Synthesizing all research, personas, empathy maps, and journey maps into structured problem definitions — using POV Statements, Jobs To Be Done (JTBD), and a Refined Problem Statement to guide the design phase.


A. Point of View (POV) Statements

Format: [User] needs [need] because [insight]


POV Statement 1: Primary Persona — Mani (The Informed Skeptic)

Mani, a 24-year-old tech-savvy software engineer who shops online 4-6 times per month, needs a single, authoritative platform where every review is from a verified purchaser with proven usage duration because despite having the technical skills to spot fake reviews, he still spends 20-30 minutes per purchase cross-checking 3-4 platforms, and even then makes decisions based on "least suspicious" rather than "most trusted" — revealing that individual skill cannot compensate for a structurally broken review ecosystem.

Component Detail
User Tech-savvy young professional, frequent online shopper
Need Single trusted review source with verified purchase proof and usage context
Insight Even the most skilled users cannot overcome a systemically broken system through individual effort alone. The problem is architectural, not educational.

POV Statement 2: Secondary Persona — Kirana (The Trusting Protector)
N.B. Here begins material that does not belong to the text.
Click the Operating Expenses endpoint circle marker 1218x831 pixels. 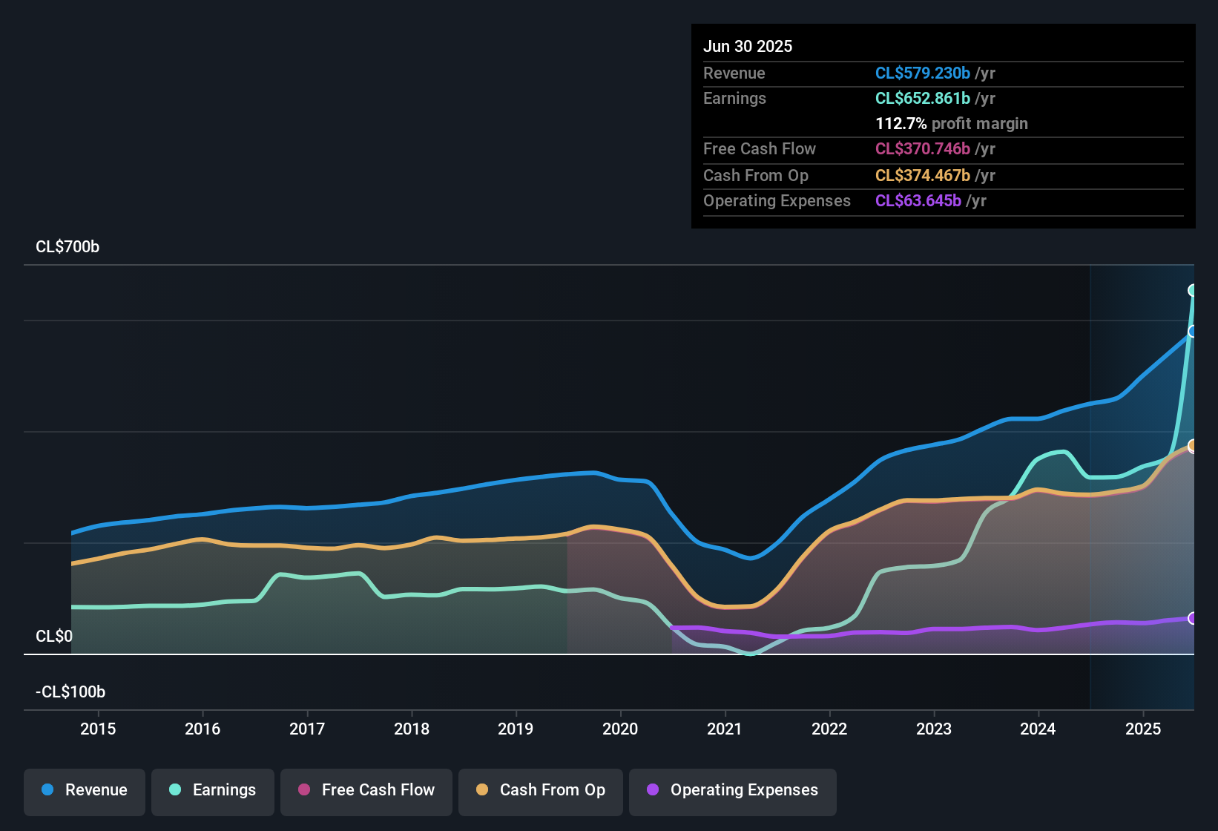pos(1193,617)
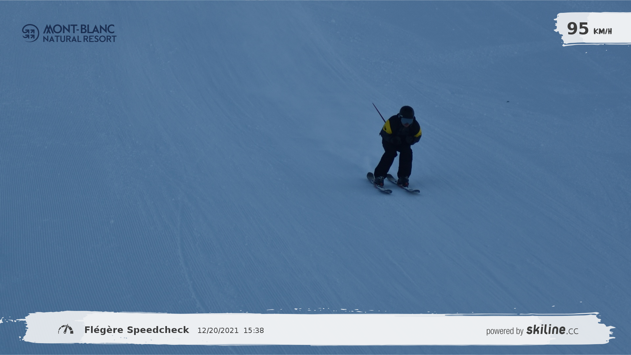This screenshot has width=631, height=355.
Task: Click the skier's black helmet
Action: (407, 112)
Kirana, a 26-year-old teacher and mother who shops online for her family including her 2-year-old daughter, needs a review platform that guarantees authenticity without requiring her to have technical detection skills because she cannot distinguish genuine from fake reviews, has suffered real consequences (allergic reaction from a fake-reviewed skincare product), and currently relies on slow WhatsApp verification from friends — representing the vulnerable majority of consumers who trust what they read and have no fallback when that trust is exploited.

Component Detail
User Moderate-tech-literacy mother, shops for family, high-stakes categories (baby, skincare)
Need Built-in trust that doesn't require user verification skills
Insight The majority of consumers lack the ability to detect fake reviews. When the platform doesn't protect them, the consequences can be physical (health), not just financial. The burden of trust should be on the platform, not the user.

POV Statement 3: Edge Case Persona — Ravi (The Honest Competitor)

Ravi, a 30-year-old small business owner who sells quality electronics accessories on Amazon India, needs a marketplace where product reviews can only come from verified purchasers and where competitor-planted fake reviews are structurally impossible because his genuine products with 50 honest reviews are systematically outranked by competitors with 500 fake reviews, and fake 1-star attacks cost him ₹1-1.5 lakh per incident while platform reporting takes 4-6 weeks — creating a system that actively punishes honesty and rewards manipulation.

Component Detail
User Small business owner, honest seller, both buyer and seller perspective
Need Level playing field where genuine product quality determines success
Insight The fake review problem is two-sided — it hurts buyers AND honest sellers. Sellers face an ethical dilemma where staying honest has direct financial consequences. A prevention-first system protects both sides simultaneously.

Unified POV Statement — The Platform Perspective

Online consumers and honest sellers in India need a review ecosystem where authenticity is structurally guaranteed through purchase verification, not retrospectively detected through AI because the current detection-based approach catches only 40-60% of fake reviews, costs consumers $770.7B globally, forces users to spend 23+ minutes cross-checking per purchase, causes health risks from fake-reviewed products, and punishes honest sellers who refuse to buy fake reviews — while no existing platform among 12 competitors enforces mandatory purchase verification, leaving a fundamental gap between what 85% of consumers demand and what any platform currently delivers.